Render every entry exactly as it appears.

Records contained in a dataset →
========================================

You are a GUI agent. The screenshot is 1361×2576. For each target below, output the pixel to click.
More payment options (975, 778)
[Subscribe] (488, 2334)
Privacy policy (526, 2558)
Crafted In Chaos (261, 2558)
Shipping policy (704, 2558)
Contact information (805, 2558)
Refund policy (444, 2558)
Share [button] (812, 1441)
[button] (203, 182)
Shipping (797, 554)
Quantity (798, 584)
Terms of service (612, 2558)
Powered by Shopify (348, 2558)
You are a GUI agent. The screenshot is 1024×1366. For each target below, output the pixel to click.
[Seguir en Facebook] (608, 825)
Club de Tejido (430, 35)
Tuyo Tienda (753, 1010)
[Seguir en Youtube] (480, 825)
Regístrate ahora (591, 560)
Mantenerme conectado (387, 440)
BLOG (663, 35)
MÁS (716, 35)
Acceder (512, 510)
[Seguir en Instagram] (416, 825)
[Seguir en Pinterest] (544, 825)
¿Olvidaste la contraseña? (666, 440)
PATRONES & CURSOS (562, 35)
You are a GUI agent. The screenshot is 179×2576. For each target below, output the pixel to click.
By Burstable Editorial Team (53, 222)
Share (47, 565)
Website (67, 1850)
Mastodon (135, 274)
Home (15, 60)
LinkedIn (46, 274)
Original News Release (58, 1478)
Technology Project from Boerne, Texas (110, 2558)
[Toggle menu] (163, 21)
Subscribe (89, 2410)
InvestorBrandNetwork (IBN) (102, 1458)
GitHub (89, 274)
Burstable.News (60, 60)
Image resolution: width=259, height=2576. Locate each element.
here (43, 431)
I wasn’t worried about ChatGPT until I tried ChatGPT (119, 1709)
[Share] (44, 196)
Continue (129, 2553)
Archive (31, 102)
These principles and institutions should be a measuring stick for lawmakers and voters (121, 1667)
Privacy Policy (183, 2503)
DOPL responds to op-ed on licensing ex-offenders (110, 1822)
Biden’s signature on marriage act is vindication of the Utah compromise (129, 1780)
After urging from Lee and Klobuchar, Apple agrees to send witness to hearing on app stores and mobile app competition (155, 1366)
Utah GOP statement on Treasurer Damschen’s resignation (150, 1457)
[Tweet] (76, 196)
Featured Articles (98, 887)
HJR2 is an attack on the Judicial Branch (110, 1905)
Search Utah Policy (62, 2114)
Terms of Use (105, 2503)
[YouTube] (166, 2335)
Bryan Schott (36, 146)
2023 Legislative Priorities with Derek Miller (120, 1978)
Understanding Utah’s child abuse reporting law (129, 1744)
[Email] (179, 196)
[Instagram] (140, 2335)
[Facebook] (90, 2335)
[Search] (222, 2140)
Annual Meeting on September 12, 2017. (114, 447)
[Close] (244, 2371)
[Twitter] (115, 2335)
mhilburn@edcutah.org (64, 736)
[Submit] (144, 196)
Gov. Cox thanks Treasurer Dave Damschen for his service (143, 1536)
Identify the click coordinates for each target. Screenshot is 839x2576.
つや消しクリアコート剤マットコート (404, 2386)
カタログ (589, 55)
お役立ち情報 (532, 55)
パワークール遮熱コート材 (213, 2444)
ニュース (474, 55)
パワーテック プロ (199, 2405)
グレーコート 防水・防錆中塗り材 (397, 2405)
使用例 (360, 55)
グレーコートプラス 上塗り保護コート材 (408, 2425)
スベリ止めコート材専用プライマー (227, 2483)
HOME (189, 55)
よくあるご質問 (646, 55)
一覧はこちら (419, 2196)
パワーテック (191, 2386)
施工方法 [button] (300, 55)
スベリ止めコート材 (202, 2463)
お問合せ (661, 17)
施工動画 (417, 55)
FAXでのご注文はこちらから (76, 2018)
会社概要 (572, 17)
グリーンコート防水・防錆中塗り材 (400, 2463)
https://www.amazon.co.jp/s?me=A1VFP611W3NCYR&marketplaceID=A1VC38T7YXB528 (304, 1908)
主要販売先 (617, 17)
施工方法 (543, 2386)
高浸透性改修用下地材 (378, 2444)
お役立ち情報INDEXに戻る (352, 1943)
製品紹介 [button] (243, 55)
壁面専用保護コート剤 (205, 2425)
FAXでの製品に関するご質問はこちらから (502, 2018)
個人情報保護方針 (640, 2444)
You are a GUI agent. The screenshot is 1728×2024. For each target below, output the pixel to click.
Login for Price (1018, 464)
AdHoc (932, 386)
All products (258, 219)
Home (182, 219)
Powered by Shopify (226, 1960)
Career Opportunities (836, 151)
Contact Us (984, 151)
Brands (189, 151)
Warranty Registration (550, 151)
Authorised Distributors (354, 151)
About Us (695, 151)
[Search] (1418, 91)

========================================

Completed exercise →
You are a GUI agent. The screenshot is 1361×2576. For each target below, output the pixel to click.
More payment options (975, 778)
[Subscribe] (488, 2334)
Privacy policy (526, 2558)
Crafted In Chaos (261, 2558)
Shipping policy (704, 2558)
Contact information (805, 2558)
Refund policy (444, 2558)
Share [button] (812, 1441)
[button] (203, 182)
Shipping (797, 554)
Quantity (798, 584)
Terms of service (612, 2558)
Powered by Shopify (348, 2558)
You are a GUI agent. The screenshot is 1024×1366. For each target below, output the pixel to click.
[Seguir en Facebook] (608, 825)
Club de Tejido (430, 35)
Tuyo Tienda (753, 1010)
[Seguir en Youtube] (480, 825)
Regístrate ahora (591, 560)
Mantenerme conectado (387, 440)
BLOG (663, 35)
MÁS (716, 35)
Acceder (512, 510)
[Seguir en Instagram] (416, 825)
[Seguir en Pinterest] (544, 825)
¿Olvidaste la contraseña? (666, 440)
PATRONES & CURSOS (562, 35)
You are a GUI agent. The screenshot is 179×2576. For each target below, output the pixel to click.
By Burstable Editorial Team (53, 222)
Share (47, 565)
Website (67, 1850)
Mastodon (135, 274)
Home (15, 60)
LinkedIn (46, 274)
Original News Release (58, 1478)
Technology Project from Boerne, Texas (110, 2558)
[Toggle menu] (163, 21)
Subscribe (89, 2410)
InvestorBrandNetwork (IBN) (102, 1458)
GitHub (89, 274)
Burstable.News (60, 60)
Image resolution: width=259, height=2576. Locate each element.
here (43, 431)
I wasn’t worried about ChatGPT until I tried ChatGPT (119, 1709)
[Share] (44, 196)
Continue (129, 2553)
Archive (31, 102)
These principles and institutions should be a measuring stick for lawmakers and voters (121, 1667)
Privacy Policy (183, 2503)
DOPL responds to op-ed on licensing ex-offenders (110, 1822)
Biden’s signature on marriage act is vindication of the Utah compromise (129, 1780)
After urging from Lee and Klobuchar, Apple agrees to send witness to hearing on app stores and mobile app competition (155, 1366)
Utah GOP statement on Treasurer Damschen’s resignation (150, 1457)
[Tweet] (76, 196)
Featured Articles (98, 887)
HJR2 is an attack on the Judicial Branch (110, 1905)
Search Utah Policy (62, 2114)
Terms of Use (105, 2503)
[YouTube] (166, 2335)
Bryan Schott (36, 146)
2023 Legislative Priorities with Derek Miller (120, 1978)
Understanding Utah’s child abuse reporting law (129, 1744)
[Email] (179, 196)
[Instagram] (140, 2335)
[Facebook] (90, 2335)
[Search] (222, 2140)
Annual Meeting on September 12, 2017. (114, 447)
[Close] (244, 2371)
[Twitter] (115, 2335)
mhilburn@edcutah.org (64, 736)
[Submit] (144, 196)
Gov. Cox thanks Treasurer Dave Damschen for his service (143, 1536)
Identify the click coordinates for each target. Screenshot is 839x2576.
つや消しクリアコート剤マットコート (404, 2386)
カタログ (589, 55)
お役立ち情報 (532, 55)
パワークール遮熱コート材 (213, 2444)
ニュース (474, 55)
パワーテック プロ (199, 2405)
グレーコート 防水・防錆中塗り材 (397, 2405)
使用例 (360, 55)
グレーコートプラス 上塗り保護コート材 (408, 2425)
スベリ止めコート材専用プライマー (227, 2483)
HOME (189, 55)
よくあるご質問 (646, 55)
一覧はこちら (419, 2196)
パワーテック (191, 2386)
施工方法 [button] (300, 55)
スベリ止めコート材 (202, 2463)
お問合せ (661, 17)
施工動画 (417, 55)
FAXでのご注文はこちらから (76, 2018)
会社概要 (572, 17)
グリーンコート防水・防錆中塗り材 (400, 2463)
https://www.amazon.co.jp/s?me=A1VFP611W3NCYR&marketplaceID=A1VC38T7YXB528 (304, 1908)
主要販売先 (617, 17)
施工方法 (543, 2386)
高浸透性改修用下地材 (378, 2444)
お役立ち情報INDEXに戻る (352, 1943)
製品紹介 [button] (243, 55)
壁面専用保護コート剤 (205, 2425)
FAXでの製品に関するご質問はこちらから (502, 2018)
個人情報保護方針 (640, 2444)
You are a GUI agent. The screenshot is 1728×2024. For each target below, output the pixel to click.
Login for Price (1018, 464)
AdHoc (932, 386)
All products (258, 219)
Home (182, 219)
Powered by Shopify (226, 1960)
Career Opportunities (836, 151)
Contact Us (984, 151)
Brands (189, 151)
Warranty Registration (550, 151)
Authorised Distributors (354, 151)
About Us (695, 151)
[Search] (1418, 91)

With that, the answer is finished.